![sixaxis pair tool 0.1 sixaxis pair tool 0.1](https://i.ytimg.com/vi/vjNs9yPeCWo/hqdefault.jpg)
This study presents a new six-DOF force/torque sensor and its calibration method. Therefore, the new algorithm can be adopted to accomplish real-time control under the frequency of 500 Hz. (2) The maximum calculating time of the new method is 4.25×10-4 s, which is one-fifth of the control cycle period. (1) The performance of the proposed algorithm is better than the existing one in terms of effectiveness, accuracy, and stability. Finally, an experiment is conducted, the results of which are as follows. Fourth, Newton-Euler dynamic equations are incorporated into the system to determine the relationship between the human-machine interactive force and the feedback of the sensors. Third, the equation between the driven torque and the feedback of the sensor is derived based on the previous work. Second, a dynamic analysis is performed on the sensor group, and the relationship between the forces at the spherical joint and the feedback of the sensor assembled in the joint space is established. First, force analysis is conducted on each leg of the HN-EXO, and the Newton-Euler method is adopted to establish the relationship between the driven torques and the forces at the spherical joint.
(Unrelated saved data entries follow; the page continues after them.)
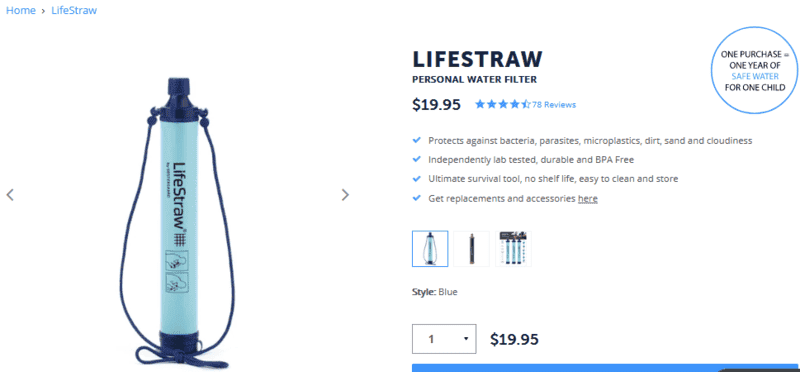Select the blue LifeStraw thumbnail
This screenshot has height=372, width=800.
click(430, 249)
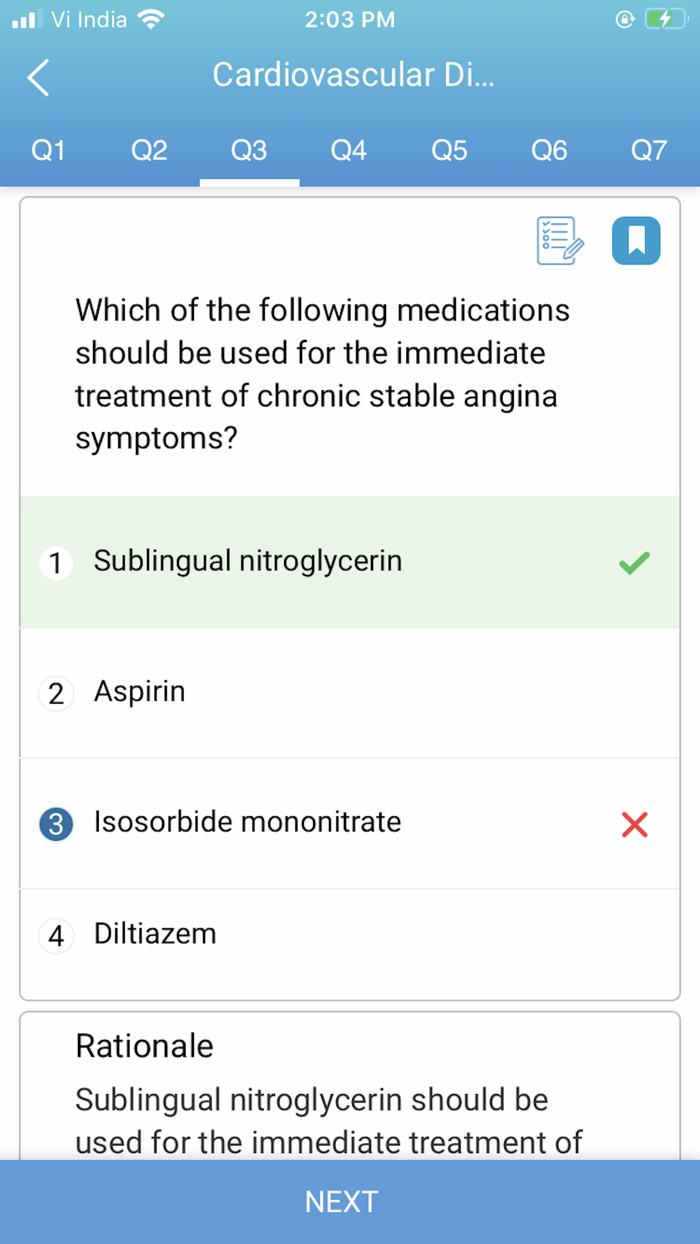View question Q2

pyautogui.click(x=148, y=150)
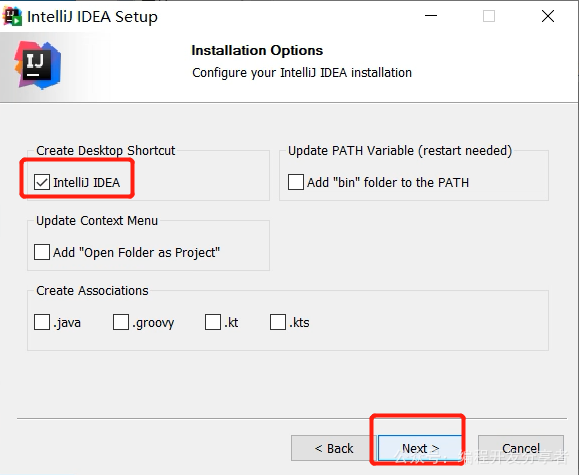
Task: Minimize the IntelliJ IDEA Setup window
Action: [x=431, y=16]
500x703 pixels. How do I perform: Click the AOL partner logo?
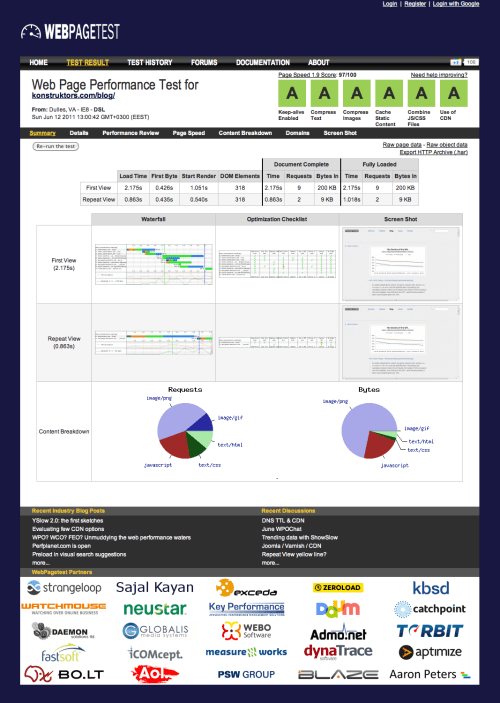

Finally, the proposed approach is verified by a numerical example and then the energy consumption is calculated.Ī new method based on the dynamic model of the head-neck exoskeleton (HN-EXO) is presented for calculating the external forces/torque imposed on the platform. The results of input velocities and driving forces of actuators are distinctive due to the eccentric angle and selection of the initial position. Because the trajectory model of the mantle is difficult to be established by using analytical method, it can be obtained by an eccentric simulation. For the crushing case, crushing pressure is related to the compression ratio and particle size distribution, but the selection and breakage functions should be established first. Lagrange equation which takes into account the weight of the mantle and actuators is used to solve driving forces of actuators. Analytical geometry is mainly used to solve the inverse kinematics and then establish the velocity relationship between generalized coordinates and actuators. For the no-load case, the kinematic and dynamic equations are established by using analytical geometry and Lagrange equation.
![sixaxis pair tool 0.1 sixaxis pair tool 0.1](http://2.bp.blogspot.com/-1yCCLSUKzsw/UMH8xQ9HWiI/AAAAAAAABAg/uS4Wlw9IIEo/s1600/sixaxis+ubuntu.png)
Kinematics and dynamics are derived from the no-load and crushing parts in order to clearly describe the whole crushing process. This paper proposes a novel 6-DOF robotic crusher that combines the performance characteristics of the cone crusher and parallel robot, such as interparticle breakage and high flexibility.